Adâlet, hürriyet, hürmet, merhamet, sadâkat, vefa, dostluk ve hoşgörü! İşte bunlar, insanı öbür canlılardan farklı kılan, insana insan olma özelliği kazandıran değerlerdir. Bu nitelikler, kimin anlayışında ve yaşayışında daha çok yer tutuyorsa, o daha iyi insandır. Herkesin insanlıktan eşit pay almadığı bir gerçektir. Soyu, insan olup da, huyu insan olmayanların sayısı az değildir. Her şey, kıtlığında değer kazanır, yokluğunda özlenir.
Son iki asırda, dünyanın dört bir yanından hürriyet isteyen sesler yükseldi. Sömürgecilik, pek çok toplumu, hak ve hürriyetlerinden mahrum etmişti. O yüzden insanlar, hürriyet diye feryat ediyorlardı. Günümüzde de hoşgörü sesleri yükseliyor ve onun özlemi dile getiriliyor. Herkes birbirinden hoşgörü bekliyor, kimse hoşgörülü olmaya yanaşmıyor. Bu da toplumda hoşgörüsüzlüğün hükümran olduğunu gösteriyor. Bunun sebepleri üzerinde herkesin durup düşünmesi gerekiyor.
Hoşgörü nedir, nasıl elde edilir?
Hoşgörü, kişilere ve toplumlara ne kazandırır?
Biz, neden atalarımız gibi hoşgörülü değiliz?
Eskilerin müsamaha dedikleri hoşgörü; kusurları görmezlikten gelmektir. Hâlden anlamak, sevecen ve bağışlayıcı olmaktır.
Hoşgörülü olmak için hür olmak gerekir. Ezilenler, hoşgörülü olamazlar.
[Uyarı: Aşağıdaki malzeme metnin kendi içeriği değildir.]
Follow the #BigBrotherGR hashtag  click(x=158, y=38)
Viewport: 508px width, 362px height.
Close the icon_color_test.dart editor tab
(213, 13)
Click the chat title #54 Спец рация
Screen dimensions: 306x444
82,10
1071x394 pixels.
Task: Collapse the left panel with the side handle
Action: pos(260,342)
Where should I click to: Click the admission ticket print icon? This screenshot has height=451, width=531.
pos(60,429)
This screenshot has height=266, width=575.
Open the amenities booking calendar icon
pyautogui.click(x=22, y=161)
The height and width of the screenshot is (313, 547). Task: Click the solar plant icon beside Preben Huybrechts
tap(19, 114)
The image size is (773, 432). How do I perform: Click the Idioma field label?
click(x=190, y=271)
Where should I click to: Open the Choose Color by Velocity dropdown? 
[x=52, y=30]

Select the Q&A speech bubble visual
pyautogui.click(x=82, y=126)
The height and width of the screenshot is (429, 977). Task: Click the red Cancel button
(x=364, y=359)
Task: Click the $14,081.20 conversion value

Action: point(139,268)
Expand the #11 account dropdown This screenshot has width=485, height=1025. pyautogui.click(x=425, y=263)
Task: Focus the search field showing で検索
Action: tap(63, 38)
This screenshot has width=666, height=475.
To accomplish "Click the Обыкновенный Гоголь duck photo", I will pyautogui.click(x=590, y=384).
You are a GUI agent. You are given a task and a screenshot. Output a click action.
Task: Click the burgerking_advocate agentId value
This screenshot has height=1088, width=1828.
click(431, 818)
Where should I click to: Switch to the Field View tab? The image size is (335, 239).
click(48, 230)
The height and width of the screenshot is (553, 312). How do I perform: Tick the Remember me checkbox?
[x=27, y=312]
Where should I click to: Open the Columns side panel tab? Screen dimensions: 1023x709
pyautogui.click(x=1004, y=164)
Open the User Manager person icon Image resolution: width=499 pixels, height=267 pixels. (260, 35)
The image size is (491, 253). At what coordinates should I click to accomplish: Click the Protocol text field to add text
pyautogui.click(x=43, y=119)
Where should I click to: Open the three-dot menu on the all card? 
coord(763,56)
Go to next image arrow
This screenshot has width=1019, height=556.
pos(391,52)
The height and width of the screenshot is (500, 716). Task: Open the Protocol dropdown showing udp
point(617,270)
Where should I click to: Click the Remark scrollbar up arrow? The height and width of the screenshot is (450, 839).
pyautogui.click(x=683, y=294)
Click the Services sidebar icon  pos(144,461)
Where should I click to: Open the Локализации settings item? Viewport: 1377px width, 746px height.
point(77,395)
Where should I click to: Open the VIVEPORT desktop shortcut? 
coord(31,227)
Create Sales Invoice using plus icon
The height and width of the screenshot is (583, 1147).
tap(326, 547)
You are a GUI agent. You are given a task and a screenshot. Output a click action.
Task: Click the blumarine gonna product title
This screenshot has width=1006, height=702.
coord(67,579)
Bir toplum evinde, babam yaşındaki bir dede , beni divana oturttu, kendisi yere oturdu. Bana gösterdiği saygının altında ezildiğimi hissettim:
–Kusura bakmayın efendim, siz yerde kaldınız. dedim. O da:
–Kusur, görürsen kusur olur. Biz kusur görmeyiz.” dedi.
Ayıp arayan göz, hüner göremez
Hoş görmek, boş vermek değildir. Vurdumduymaz ve ilgisiz olmak da değildir. Kınanacak ve ayıplanacak bir olay karşısında sert tepki yerine, olumlu ve yumuşak davranmaktır. Hoşgörü, aslında gönül kazanmaya ve ıslah etmeye yönelik bir eğitim metodudur. Toplum hâlinde yaşamanın ve millet olmanın vazgeçilmez gereklerinden biridir.
Hoş görmek, birbirimizi anlamak ve birbirimize katlanmaktır.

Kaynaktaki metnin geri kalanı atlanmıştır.